これらが、将来的に首の神経を圧迫して疼痛やしびれなどの症状を引き起こすことになります。 神経圧迫が重度になれば、薬や手技調整で改善させるのは困難になるため、外科手術などに 委ねるしかないかも知れません。


 

  一般的な慢性の肩こりは「血行不良」が原因


しかし、肩こりの中でも神経の圧迫は、病状が進んだ状態なので、肩こりの原因の中では、 それほど多いということではありませんが、原因の中でも非常に多い血行不良による慢性肩こりを 放置すると最終的には神経圧迫に繋がるやも知れません。

その血行不良が原因の肩こりが、一般的な肩こりでは一番多いのですが、特に慢性的な肩こりに 進行するケースが多いと思います。

この血行不良の肩こりの原因は、多くは運動不足によるものが多く、そのため筋力低下がさらに 筋肉を収縮させ血行不良を起こし、血行不良が筋力を低下させるという悪循環に陥ります。

この一般的な血行不良による肩こりの予防と改善策としては、まず日常の首や肩の適度な運動や 日頃の姿勢を意識的に改善することが重要になります。

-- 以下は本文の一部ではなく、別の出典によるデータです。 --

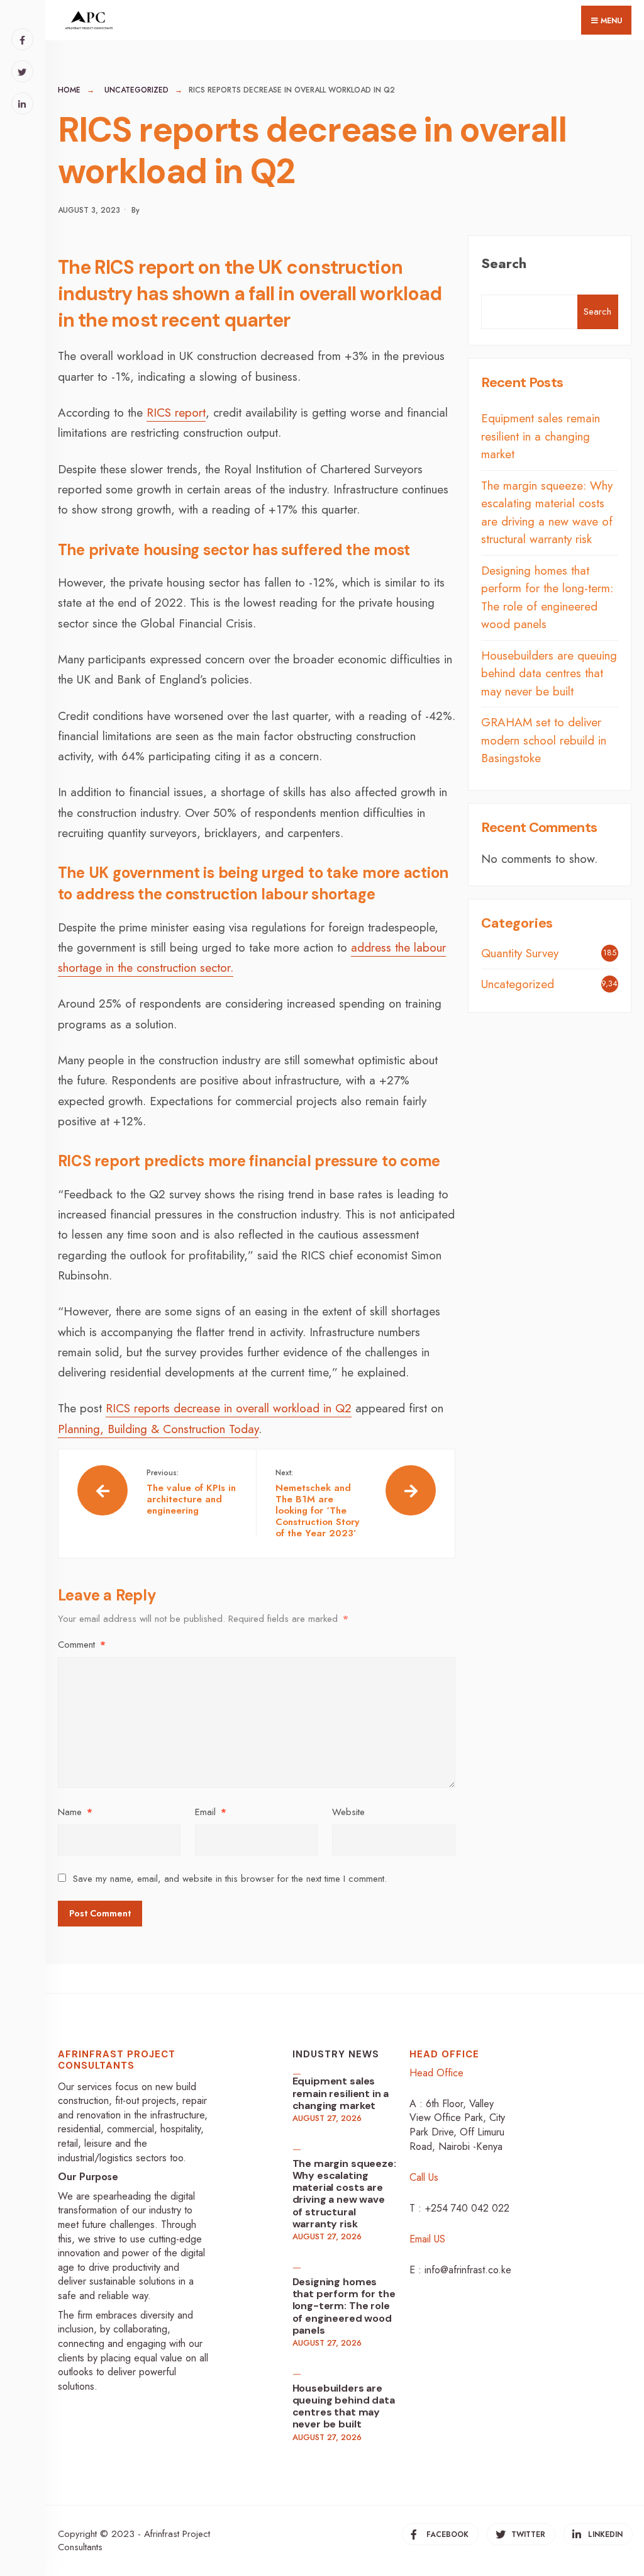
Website (348, 1812)
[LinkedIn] (22, 104)
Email (210, 1812)
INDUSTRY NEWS (335, 2054)
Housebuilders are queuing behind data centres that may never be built (549, 673)
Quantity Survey (519, 953)
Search (503, 263)
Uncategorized (136, 90)
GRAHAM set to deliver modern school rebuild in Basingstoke (543, 740)
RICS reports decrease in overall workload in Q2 (229, 1408)
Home (69, 90)
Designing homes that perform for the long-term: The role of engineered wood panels (547, 597)
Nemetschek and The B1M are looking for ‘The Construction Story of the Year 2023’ (317, 1503)
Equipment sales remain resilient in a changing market (540, 436)
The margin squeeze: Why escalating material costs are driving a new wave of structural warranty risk (547, 512)
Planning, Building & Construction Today (158, 1428)
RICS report (176, 412)
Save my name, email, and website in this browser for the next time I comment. (230, 1879)
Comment (82, 1644)
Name (75, 1812)
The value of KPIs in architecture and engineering (191, 1492)
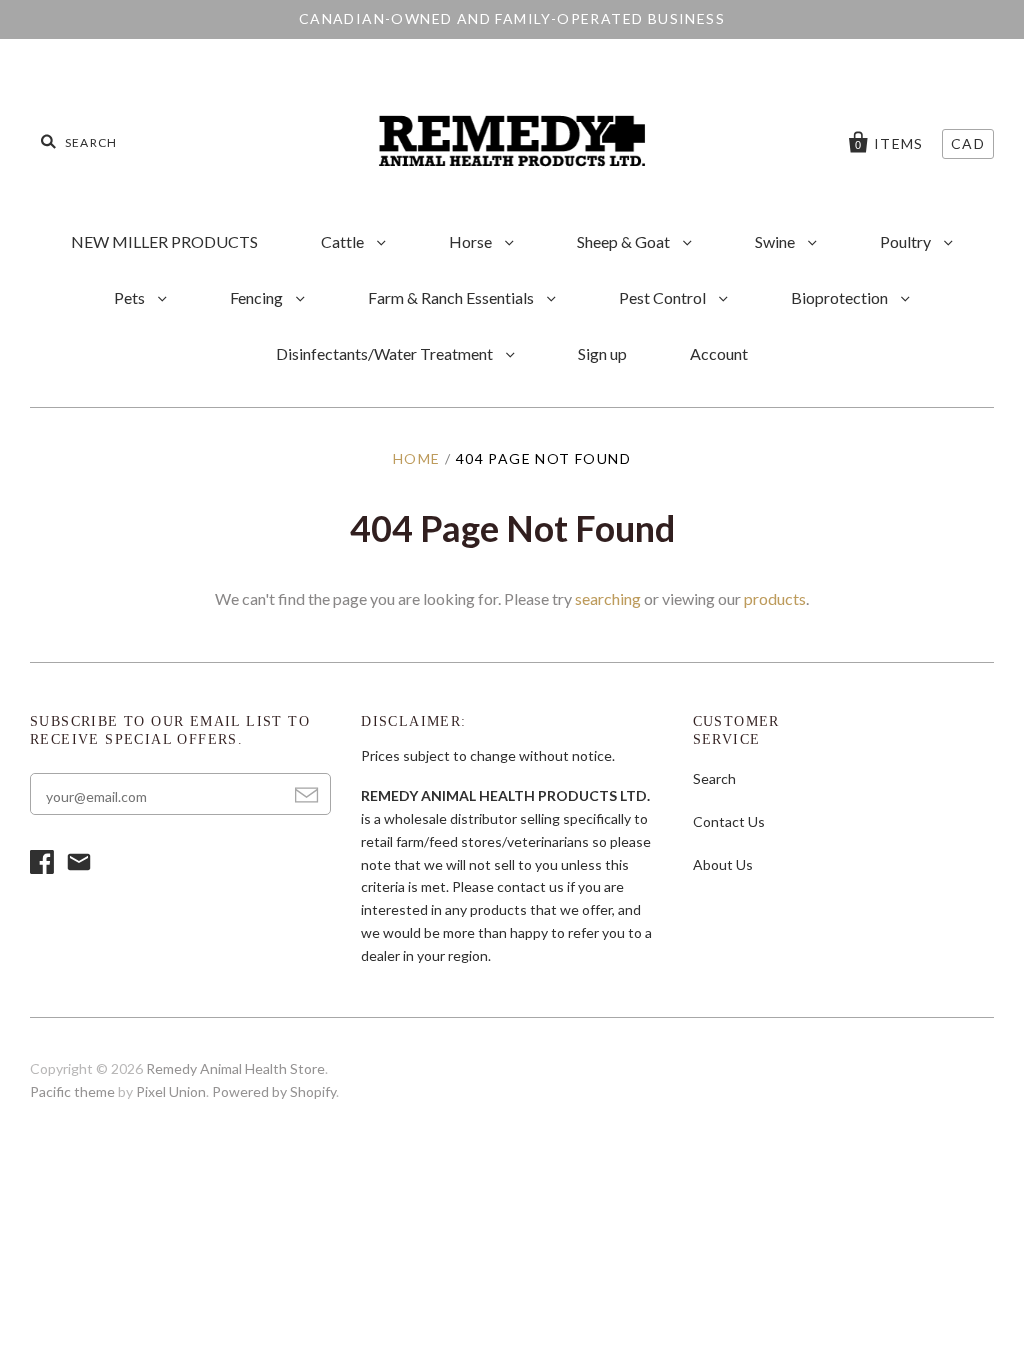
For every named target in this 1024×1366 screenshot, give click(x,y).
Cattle (344, 241)
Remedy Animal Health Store (235, 1068)
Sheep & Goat (625, 241)
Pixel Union (171, 1091)
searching (608, 598)
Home (417, 458)
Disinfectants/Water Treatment (386, 353)
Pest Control (664, 297)
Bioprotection (841, 297)
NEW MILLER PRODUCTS (164, 241)
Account (719, 353)
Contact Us (729, 821)
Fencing (258, 297)
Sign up (602, 353)
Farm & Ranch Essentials (452, 297)
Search (714, 778)
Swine (776, 241)
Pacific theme (72, 1091)
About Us (723, 864)
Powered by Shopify (274, 1091)
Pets (131, 297)
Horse (472, 241)
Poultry (907, 241)
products (775, 598)
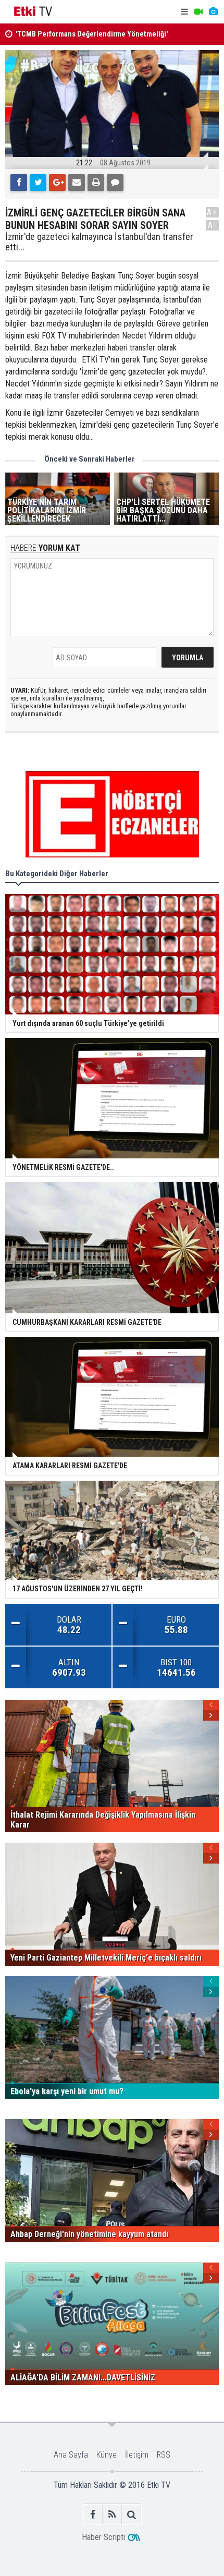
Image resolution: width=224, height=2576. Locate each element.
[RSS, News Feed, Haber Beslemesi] (112, 2514)
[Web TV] (198, 11)
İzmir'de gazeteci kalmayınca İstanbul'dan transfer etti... (99, 242)
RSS (163, 2455)
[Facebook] (18, 182)
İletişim (136, 2455)
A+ (212, 212)
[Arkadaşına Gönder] (76, 182)
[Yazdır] (96, 182)
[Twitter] (38, 182)
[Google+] (57, 182)
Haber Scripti (103, 2537)
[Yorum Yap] (115, 182)
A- (212, 225)
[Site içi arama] (131, 2514)
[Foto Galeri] (213, 11)
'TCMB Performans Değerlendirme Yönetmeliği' (92, 34)
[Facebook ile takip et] (93, 2514)
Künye (106, 2455)
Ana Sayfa (71, 2455)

整体やマッサージ、また病院での治療を受けても、すぐに元に戻ったり改善しない人が多いのは、 生活習慣が変わらないということが一つ上げられます。

骨格や筋肉などを調整しても、家に帰ったら以前の姿勢で座って、以前と同じ生活習慣に戻れば、 またぶり返してしまう訳です。なぜなら、その生活習慣から肩こりになった訳ですから。